O primeiro contato do ator com a personagem se dá por intermédio do seu problema humano. Esta relação entre a situação objetiva da personagem e a íntima necessidade pessoal de transformá-la, cria uma síntese dos lados objetivo e subjetivo da personagem. A ação torna visível a vida interna e cria uma base para a experiência vivenciada. Esta síntese leva a uma visão artística do papel onde a expressão externa não está separada do conteúdo da experiência humana. Os objetivos a serem atingidos orientam a personagem ao longo da peça. A cada instante a personagem reavalia sua situação perante seu objetivo e disso surge a necessidade de agir.

É comum identificar o lado psicológico (a vida interna) da personagem com as suas emoções. Na verdade, Stanislavski, elaborador do sistema para o ator, se preocupou durante toda sua vida artística com o problema da criação da experiência verdadeira. Ele entendeu que as emoções não estão sujeitas a nossa vontade, e sim ao resultado de um processo de vida. Elas não podem ser atingidas diretamente. A ação é o indicador mais preciso da personagem. É inútil elaborar como a personagem vai agir sem saber qual ação que vai fazer.

Por ação entendemos um ato que envolve o ser humano inteiro na tentativa de atingir um objetivo específico. Na ação orgânica o desejo, pensamento, vontade, sentimento e corpo estão unidos. De fato, o homem inteiro participa da ação, por isso sua importância na criação da personagem. Agimos a partir de nossas percepções. Elas e nossas ações expressam quem somos nós.
Percebemos, avaliamos e depois agimos. O interior, que é invisível, se torna externo, visível e artístico através da ação. Entendido que as emoções surgem durante o processo de ação. “A lógica dos pensamentos gera a lógica das ações, que gera a lógica das emoções”.

A personagem se diferencia do ator de duas formas distintas, ambas relacionadas com a ação. Como indivíduos, somos capazes de empreender uma grande variedade de ações. A personagem ameaça e o ator também pode ameaçar. A personagem consola, mas o personagem também o faz.
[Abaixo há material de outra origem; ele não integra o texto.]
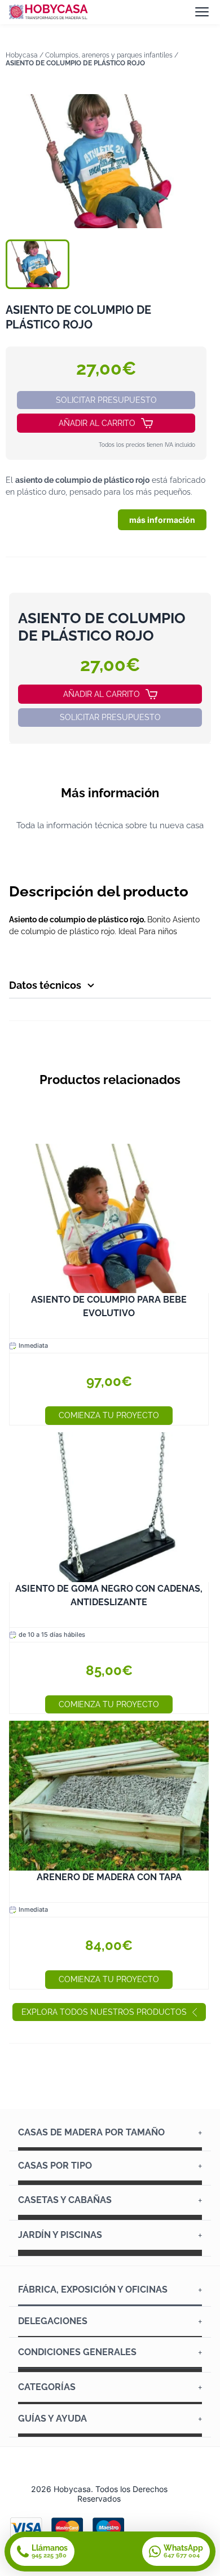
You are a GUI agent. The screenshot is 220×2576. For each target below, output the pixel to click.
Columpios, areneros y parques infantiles (109, 55)
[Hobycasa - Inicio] (48, 12)
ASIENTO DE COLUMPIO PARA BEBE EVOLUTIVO (109, 1306)
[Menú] (202, 12)
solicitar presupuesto (106, 400)
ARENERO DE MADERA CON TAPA (109, 1877)
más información (162, 520)
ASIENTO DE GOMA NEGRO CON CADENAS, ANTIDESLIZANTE (109, 1595)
Mas o diferencia o ator da personagem não são as ações simples, individualmente (ameaçar, consolar, desejar), mas a “ação complexa” – o conjunto dessas ações simples que está dirigida a um objetivo, único, provido de coerência e lógica próprias.
Trabalhando e experimentando esta coerência ou lógica de ações que não pertencem ao ator e sim à personagem, o ator começa a entrar no fluxo de vida da personagem.

Ao longo de uma peça, a personagem é capaz de realizar um número significante de ações que constituem uma linha contínua que atravessa todo o texto. A linha contínua de ações é a linha consecutiva de ações de uma personagem que o ator desenvolve a fim de reforçar a lógica e seqüência de seu comportamento no papel. Serve-lhe da mesma forma que uma partitura serve ao pianista, dando ao seu desempenho unidade, ordem e perspectiva.
Um conceito básico de criação da personagem: ela existe a partir de sua lógica de ações. Criar a linha contínua de ações de uma personagem com sua lógica de ações envolve o ator com sua mente, alma e corpo juntos, numa pesquisa psicofísica.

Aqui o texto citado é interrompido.